Je vous disais tantôt qu’une expression peut changer de sens comme d’autres changent de parti politique ou même de genre ou parfois prennent tout simplement l’autoroute à contre sens.
Mais les mots aussi quand ils s’usent changent parfois de sens.
Ainsi, si je dis « nos dirigeants politiques sont formidables ». Vous les imaginez aussitôt faisant grand cas des souhaits de leurs électeurs ou bien encore aidant leur conjoint à faire la vaisselle. Comme vous êtes modernes ! C’est le sens actuel mais ce mot à ses débuts, en 1392, avait un tout autre sens. Du latin formidabilis, il décrivait celui qui inspire la crainte, la terreur. D’ailleurs formido était l’épouvantail.
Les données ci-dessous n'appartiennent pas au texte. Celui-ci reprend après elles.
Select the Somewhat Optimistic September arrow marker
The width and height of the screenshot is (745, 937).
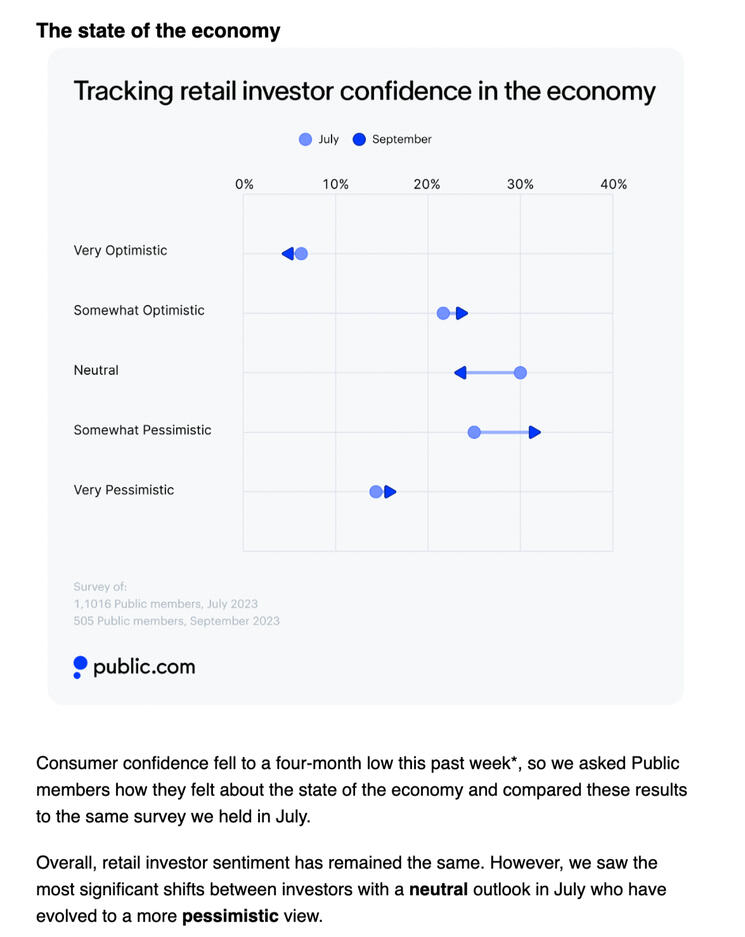click(x=461, y=313)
D’autres mots ont connu les même caprices. Si vous dites : « faut-il qu’il soit stupide pour nous asséner semaine après semaine ses rubriques à la mords-moi les genoux », sachez qu’un individu « stupide » n’a pas toujours été bête comme ses pieds. Aujourd’hui un comtois stupide -ce qui est de plus en plus rare depuis l’enrichissement en iode de notre pitance- est souvent un niolu, un beuzenet, un iodot. Voire un babeu ou une nouillotte. Et dans les cas extrêmes -sans citer des noms- un connot. Il n’en a pas toujours été ainsi. Le stupide originel, issu du latin stupidus en 1377 était seulement ahuri et comme paralysé par une émotion très vive. C’était le bon temps et il est dommage qu’il ait mal tourné et qu’il soit devenu sous Rabelais, en 1552, un être dépourvu d’intelligence. Surtout quand on sait comme l’intelligence peut parfois rendre service.
Débile a subi le même outrage du temps. Il désignait vers 1265 un estropié, un infirme. Puis l’on est passé de celui à qui il manquait tout ou partie d’un membre à celui à qui il manquait une case.